- Occupations: Food blogger and internet personality
- Known for: Cooking for displaced children in the Gaza war
- Children: 2
- Awards: James Beard Award for Emerging Voice in Broadcast Media (2025), Time 100 Next (2024)

Instagram information
- Page: Hamada Sho;
- Followers: 675 thousand (23 July 2026)

TikTok information
- Page: hamadashoo;

= Hamada Shaqoura =

Palestinian food blogger

Hamada Shaqoura (Arabic: حمادة شقورة), also known as Hamada Sho, is a Palestinian food blogger from Gaza City. He is known for posting social media videos of himself cooking and distributing meals for displaced children during the Gaza war. In his videos, he stares intensely at the camera without speaking or smiling. Shaqoura was recognized with the Time 100 Next list in 2024 and a James Beard Award for Emerging Voice in Broadcast Media in 2025. Business Insider created a short documentary about him, The Man Who Feeds Gaza's Children (2024), which won a News and Documentary Emmy. For several months in 2025, Shaqoura was unable to cook or distribute food due to the Israeli blockade of Gaza and ensuing famine. Time published his essay “I Can No Longer Feed Kids in Gaza”. By the end of the year, he had resumed cooking and posting to social media.

== Social media career ==
For several years before the Gaza war, Shaqoura promoted restaurants in Gaza through his social media marketing business. Shaqoura has praised Gazan restaurants for striving to create high quality food despite the 17 year blockade of Gaza.

=== Gaza war ===
During the Gaza war, Shaqoura was displaced from his home in northern Gaza to refugee camps in the south. His house and recording studio were destroyed. Food, gas, and potable water were very limited due to the intensification of the Israeli blockade and their attacks on sanitation infrastructure. After several months, he grew tired of his meals based on aid packages and resolved to cook more creatively.

In conjunction with aid organizations like Watermelon Relief, Shaqoura began cooking large batches of food for displaced children and posting videos of the process on social media. Based largely on canned food from aid packages, Shaqoura cooked dishes like chicken curry, pizza wraps, burgers, tacos, and caramel apples. He improvised meals with whatever ingredients he could find, like pizza crust from tortillas and mayonnaise from milk, cheese, and vinegar. Shaqoura is known for cooking while frowning at the camera without speaking in his videos. He says his facial expression represents how he and Palestinians feel about the conditions in Gaza, telling CBS News: "The situation does not call for smiling. What you see on screen will never show you how hard life is here." His videos include footage of Shaqoura distributing food to smiling children, who often respond by saying: "zaki", which means "delicious" in Palestinian Arabic. Shaqoura has stated that his motivation was to bring joy to children by recreating their favorite dishes and offering them some variety in their diet. He has also stated that he wanted to show Palestinian resilience through his videos.

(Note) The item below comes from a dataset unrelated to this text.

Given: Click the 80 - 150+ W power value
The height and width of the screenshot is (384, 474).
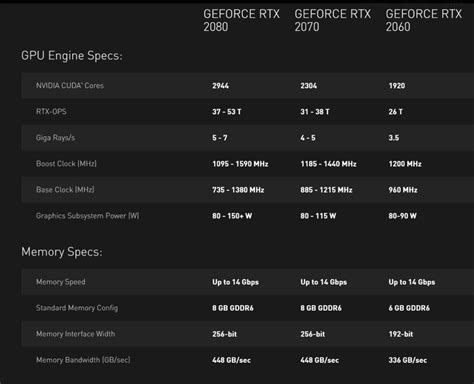Looking at the screenshot, I should (x=232, y=216).
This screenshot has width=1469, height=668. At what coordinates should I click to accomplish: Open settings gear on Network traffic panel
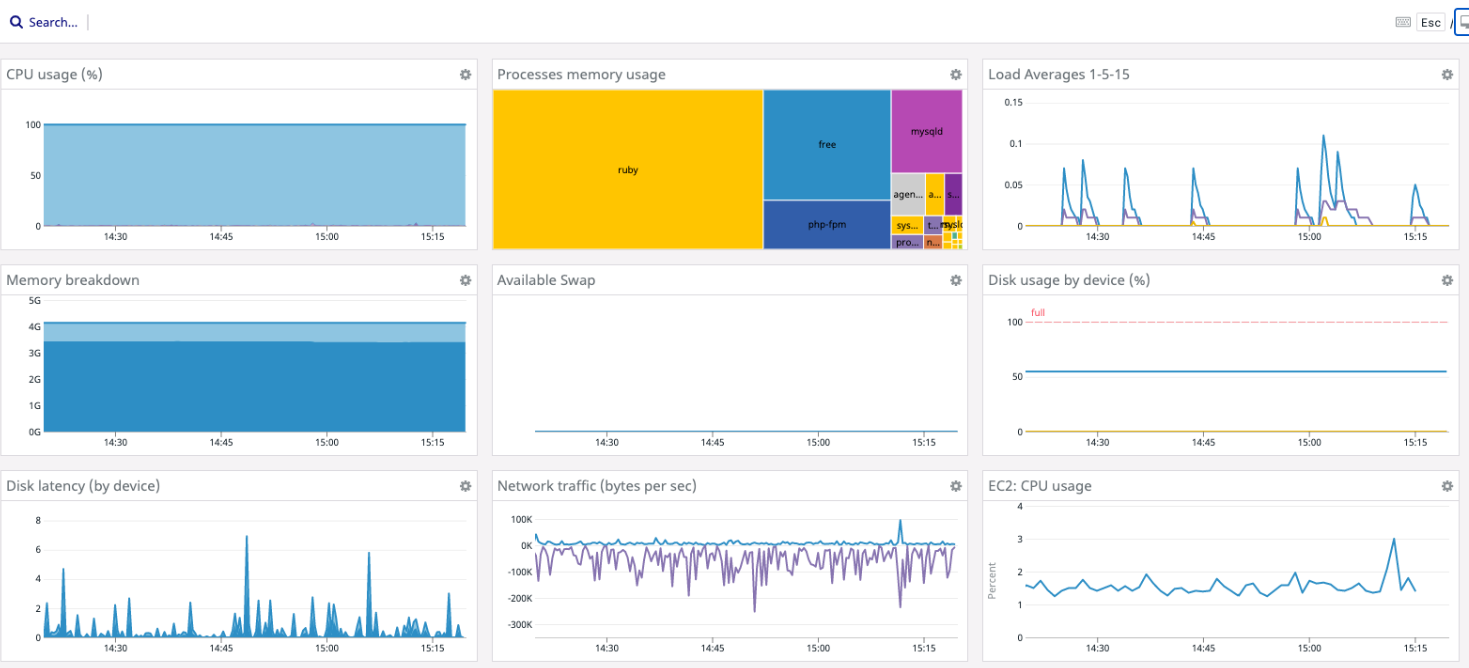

Israel instituted a total blockade of Gaza in March 2025, making it more difficult for Shaqoura to access food and forcing Watermelon Relief to close its kitchen. Due to the ensuing Gaza Strip Famine and Israeli attacks on aid distribution sites, Shaqoura was unable to cook large batches of food and did not post cooking videos for several months. Children are especially vulnerable to the impacts of war. In 2024, an estimated 90% of children in Gaza were experiencing severe food insecurity. By July 2025, 16.5% of children under 5 in Gaza City were suffering from acute malnutrition.

Shaqoura stated that he typically ate bread twice a week. In July 2025, he stated that he was helping to deliver drinking water in hard to reach areas. In his Time essay, "I Can No Longer Feed Kids in Gaza", and his The Drift essay, "The Silence in My Kitchen", Shaqoura wrote about the starvation in Gaza and encountering children on the street who asked him when he would cook again.

By October 2025, access to food had improved in Gaza and he resumed cooking and posting videos.

=== Recognition ===
Shaqoura's videos have millions of views and some have gone viral. As of July 2024, he had 111,000 TikTok followers; by June 2025 he had more than 600,000 followers on Instagram. He was featured on the 2024 Time 100 Next list and won a 2025 James Beard Award for Emerging Voice in Broadcast Media. Shaqoura's acceptance speech was pre-recorded in front of a destroyed house. The Man Who Feeds Gaza's Children (2024), a video about Shaqoura created by Business Insider, won a News & Documentary Emmy Award and a Webby Award. In 2026, Business Insider announced Dear Nizar, Dear Maryam, a full-length documentary narrated by Shaqoura.

== Personal life ==
Born around 1992, Shaqoura is from Gaza City. He was married shortly before the Gaza war. His son and daughter were born during the war.